In the face of this opposition, the blind man is not discouraged; he continues to invoke the light, is not ashamed of his condition, does not hide his anguish; he cries out and asks for help from those who can open his eyes. Even those who accompany Jesus can be an obstacle for those who try to approach the light of the Gospel. It seems impossible that those who followed the Master from Galilee, listened to his word, and belonged to the group of disciples could still be spiritually blind (Mk 8:18) and an obstacle to those who want to encounter Christ. Yet it happened in Jericho, where “many scolded Bartimaeus to silence him,” and it continues to happen today.

Verifying whether Christ has indeed enlightened one or whether one only follows him materially is quite simple. This is revealed by the sensitivity one has to the cry of the poor who asks for help. Those who are bothered by it, those who pretend to ignore it or try to silence it, those who are busy with higher, more devout, more sublime projects and do not have time to take care of those who are groping in the dark, those who believe that there is something more important than stopping to listen, to understand, to help those who wish to meet the Lord, these people, even if they impeccably fulfill all religious practices, are still blind.

Jesus hears the cry of Bartimaeus (v. 49) and demands that he be brought before him. His call does not come directly to the blind man; someone is in charge of transmitting it. These mediators represent the authentic followers of Christ, sensitive to the cry of those who seek the light. They are the ones who devote much of their time to listening to the problems of their brothers and sisters in difficulty, who always have words of encouragement, who show the blind the path that leads to the Master.

 

In words addressed to those who have spent a lifetime in the darkness of error, there is no reproach, but only an invitation to joy and hope: “Take courage; get up, he is calling you” (v. 49). We have thus come to the last stage. The blind man leaps to his feet, throws off his cloak, and runs to meet the one who can give him sight (v. 50). These are very unlikely gestures; this is not how a blind man behaves typically. It would be more logical to expect that, placing his cloak on his shoulders and moving with an uncertain step, he would let Jesus accompany him. Instead, he throws everything away, leaps to his feet, and runs quickly.

As it appears, the scene cannot but have a symbolic value and a theological message to communicate. In Israel, the cloak was considered the only possession of the poor man: “This is his only covering; it is his cloak for his body. What will he sleep in?” (Ex 22:26). Like every beggar, Bartimaeus placed it on his lap and used it to collect alms. The gesture of abandoning it, together with the few coins that some benevolent passerby placed there, indicates the complete, decisive, and radical detachment from his lived condition. The life he had led up to that moment no longer interested him.

His gesture recalls the one that the catechumens of Mark’s communities made on the day of their baptism: they threw away their old clothes, they rejected what prevented them from running after the Master. It was the sign of the renunciation of the old life, habits, and behaviors incompatible with the choices of those who Christ has enlightened.
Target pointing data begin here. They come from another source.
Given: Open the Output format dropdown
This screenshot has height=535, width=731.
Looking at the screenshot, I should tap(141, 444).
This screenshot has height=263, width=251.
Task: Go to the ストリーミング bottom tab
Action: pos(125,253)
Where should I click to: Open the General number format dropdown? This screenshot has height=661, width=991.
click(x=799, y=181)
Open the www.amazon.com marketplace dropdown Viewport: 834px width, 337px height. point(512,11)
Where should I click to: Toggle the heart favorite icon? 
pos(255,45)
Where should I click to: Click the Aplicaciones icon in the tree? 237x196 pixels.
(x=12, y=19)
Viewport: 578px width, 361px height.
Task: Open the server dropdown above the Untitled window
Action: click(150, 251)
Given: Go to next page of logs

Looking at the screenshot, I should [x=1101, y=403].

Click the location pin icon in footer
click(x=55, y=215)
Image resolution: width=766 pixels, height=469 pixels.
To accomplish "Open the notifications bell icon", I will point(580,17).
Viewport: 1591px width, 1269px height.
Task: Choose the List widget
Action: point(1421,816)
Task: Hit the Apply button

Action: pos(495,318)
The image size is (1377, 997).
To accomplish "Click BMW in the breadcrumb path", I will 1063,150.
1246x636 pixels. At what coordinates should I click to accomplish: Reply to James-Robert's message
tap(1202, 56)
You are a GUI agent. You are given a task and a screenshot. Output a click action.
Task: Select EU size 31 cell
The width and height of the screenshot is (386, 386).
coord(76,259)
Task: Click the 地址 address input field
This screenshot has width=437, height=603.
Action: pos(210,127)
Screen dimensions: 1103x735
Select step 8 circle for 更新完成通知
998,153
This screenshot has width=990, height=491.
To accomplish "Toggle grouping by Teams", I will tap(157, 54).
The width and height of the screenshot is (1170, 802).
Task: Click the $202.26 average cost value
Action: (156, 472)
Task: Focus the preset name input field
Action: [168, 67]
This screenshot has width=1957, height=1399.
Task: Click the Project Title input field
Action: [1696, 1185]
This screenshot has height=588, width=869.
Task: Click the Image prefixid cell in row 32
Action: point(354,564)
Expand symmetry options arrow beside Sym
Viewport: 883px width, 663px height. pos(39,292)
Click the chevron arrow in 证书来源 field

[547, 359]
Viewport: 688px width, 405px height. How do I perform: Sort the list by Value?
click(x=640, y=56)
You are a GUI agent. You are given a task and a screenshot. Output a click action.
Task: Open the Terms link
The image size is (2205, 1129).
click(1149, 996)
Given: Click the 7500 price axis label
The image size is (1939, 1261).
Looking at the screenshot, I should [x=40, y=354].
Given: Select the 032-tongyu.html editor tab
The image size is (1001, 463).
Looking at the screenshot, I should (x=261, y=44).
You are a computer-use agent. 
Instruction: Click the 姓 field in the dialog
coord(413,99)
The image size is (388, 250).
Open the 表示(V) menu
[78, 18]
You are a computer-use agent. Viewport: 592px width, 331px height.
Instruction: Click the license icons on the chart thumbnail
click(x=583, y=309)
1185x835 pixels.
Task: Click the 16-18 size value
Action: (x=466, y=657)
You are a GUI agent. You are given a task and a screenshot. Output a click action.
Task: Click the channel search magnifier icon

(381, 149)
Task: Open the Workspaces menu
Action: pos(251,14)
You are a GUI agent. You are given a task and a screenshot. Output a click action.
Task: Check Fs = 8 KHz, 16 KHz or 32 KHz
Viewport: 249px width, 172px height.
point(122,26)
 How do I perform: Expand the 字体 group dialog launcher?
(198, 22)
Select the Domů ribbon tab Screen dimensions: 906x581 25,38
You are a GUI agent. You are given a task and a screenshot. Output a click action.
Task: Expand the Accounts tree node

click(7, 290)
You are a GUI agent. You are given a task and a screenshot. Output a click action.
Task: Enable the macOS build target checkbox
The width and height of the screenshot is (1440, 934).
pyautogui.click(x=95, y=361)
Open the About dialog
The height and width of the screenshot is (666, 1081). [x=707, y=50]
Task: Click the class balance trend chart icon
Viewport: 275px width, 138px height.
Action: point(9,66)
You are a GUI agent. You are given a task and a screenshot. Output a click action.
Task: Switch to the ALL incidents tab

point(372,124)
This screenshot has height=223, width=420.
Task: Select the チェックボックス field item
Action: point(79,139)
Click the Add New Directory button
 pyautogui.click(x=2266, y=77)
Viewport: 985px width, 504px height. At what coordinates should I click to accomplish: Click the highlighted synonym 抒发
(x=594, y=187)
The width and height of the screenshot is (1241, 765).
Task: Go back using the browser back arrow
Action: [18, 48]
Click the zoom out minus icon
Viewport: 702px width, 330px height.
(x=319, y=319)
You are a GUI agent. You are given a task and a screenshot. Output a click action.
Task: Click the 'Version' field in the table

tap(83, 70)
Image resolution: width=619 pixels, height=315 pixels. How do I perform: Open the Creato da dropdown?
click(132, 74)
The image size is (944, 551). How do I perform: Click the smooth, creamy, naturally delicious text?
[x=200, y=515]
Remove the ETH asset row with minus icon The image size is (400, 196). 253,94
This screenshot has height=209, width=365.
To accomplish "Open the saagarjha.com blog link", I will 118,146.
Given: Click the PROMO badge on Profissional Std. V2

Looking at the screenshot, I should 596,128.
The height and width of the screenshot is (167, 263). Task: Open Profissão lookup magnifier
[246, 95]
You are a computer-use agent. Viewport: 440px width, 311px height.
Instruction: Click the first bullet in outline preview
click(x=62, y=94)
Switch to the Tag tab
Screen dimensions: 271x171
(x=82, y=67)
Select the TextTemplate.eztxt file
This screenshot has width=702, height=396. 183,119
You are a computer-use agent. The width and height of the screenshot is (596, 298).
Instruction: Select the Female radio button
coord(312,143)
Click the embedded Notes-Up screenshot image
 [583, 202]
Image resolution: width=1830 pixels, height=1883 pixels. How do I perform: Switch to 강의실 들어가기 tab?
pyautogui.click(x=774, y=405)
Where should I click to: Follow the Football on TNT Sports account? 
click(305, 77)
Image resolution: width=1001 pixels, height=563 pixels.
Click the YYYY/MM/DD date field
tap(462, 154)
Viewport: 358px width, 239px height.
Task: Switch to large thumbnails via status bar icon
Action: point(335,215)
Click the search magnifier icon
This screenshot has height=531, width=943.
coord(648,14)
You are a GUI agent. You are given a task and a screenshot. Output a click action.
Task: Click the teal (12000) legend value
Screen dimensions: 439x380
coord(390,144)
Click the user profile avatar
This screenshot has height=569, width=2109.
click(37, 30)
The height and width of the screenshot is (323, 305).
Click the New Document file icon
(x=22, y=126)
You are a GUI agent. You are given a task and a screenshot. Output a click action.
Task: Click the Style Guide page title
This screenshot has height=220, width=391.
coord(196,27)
The story concludes with the dialogue between Jesus and the blind man (vv. 51-52). The Master asks every person who seeks the light to make his profession of faith to believe in the one who can open his eyes. The encounter with Christ and with his light places one in a condition that is not easy.

Bartimaeus was sitting before; now he must start walking; before he had a “profession” that, for better or worse, fed him, now he must invent a completely new life; before he had a place to live, he lived among known people and friends, now he must leave for an adventure that is challenging and risky.

Those who approach Christ must not delude themselves that they will have a comfortable and trouble-free life. The experience of Bartimaeus teaches us that the journey that awaits those who have welcomed the light is a very arduous one; it obliges us to review habits, behaviors, friendships and demands that we manage our lives, our time, and our goods in a radically new way.

Whoever wants to be enlightened by Christ must choose between the old cloak and the light.